Chondroitin Sulfate Promotes Activation of Cathepsin K [Protein Synthesis and Degradation]

June 23rd, 2014 by Lemaire, P. A., Huang, L., Zhuo, Y., Lu, J., Bahnck, C., Stachel, S. J., Carroll, S. S., Duong, L. T.

Cathepsin K (CatK), a major lysosomal collagenase produced by osteoclasts, plays an important role in bone resorption. Evidence exists that the collagenase activity of CatK is promoted by chondroitin sulfate (CS), a sulfated glycosaminoglycan. This study examines the role of CS in facilitating CatK activation.
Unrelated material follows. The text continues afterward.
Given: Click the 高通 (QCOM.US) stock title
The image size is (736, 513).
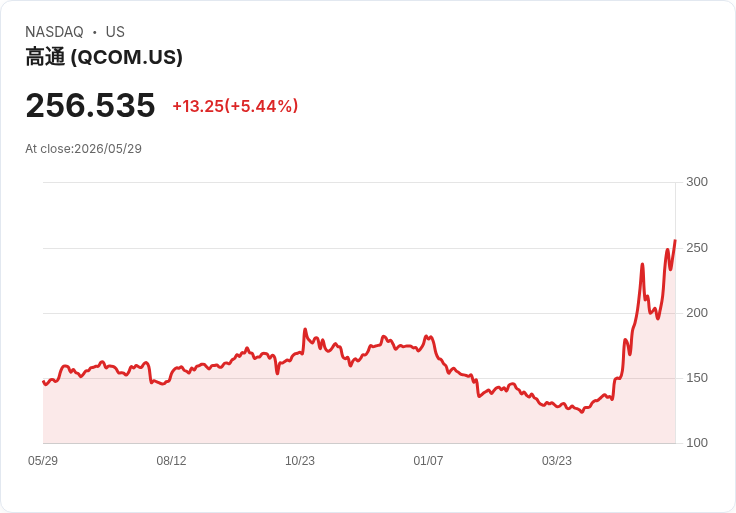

We have demonstrated that chondroitin 4-sulfate (C4-S) promotes auto-processing of the pro-domain of CatK at pH 5 leading to a fully matured enzyme with collagenase and peptidase activities. We present evidence to demonstrate this auto-activation process is a trans activation event that is efficiently inhibited by both the covalent cysteine protease inhibitor E-64 and the reversible selective CatK inhibitor L-006,235. During bone resorption, CatK and C4-S are co-localized at the ruffled border between osteoclast bone interface, supporting the proposal that CatK activation is accomplished through the combined action of the acidic environment together with the presence of a high concentration of C4-S. Formation of a multimeric complex between C4-S and pro-CatK has been speculated to accelerate CatK auto-activation and promote efficient collagen degradation. Together, these results demonstrate CS plays an important role in contributing to the enhanced efficiency of CatK collagenase activity in vivo.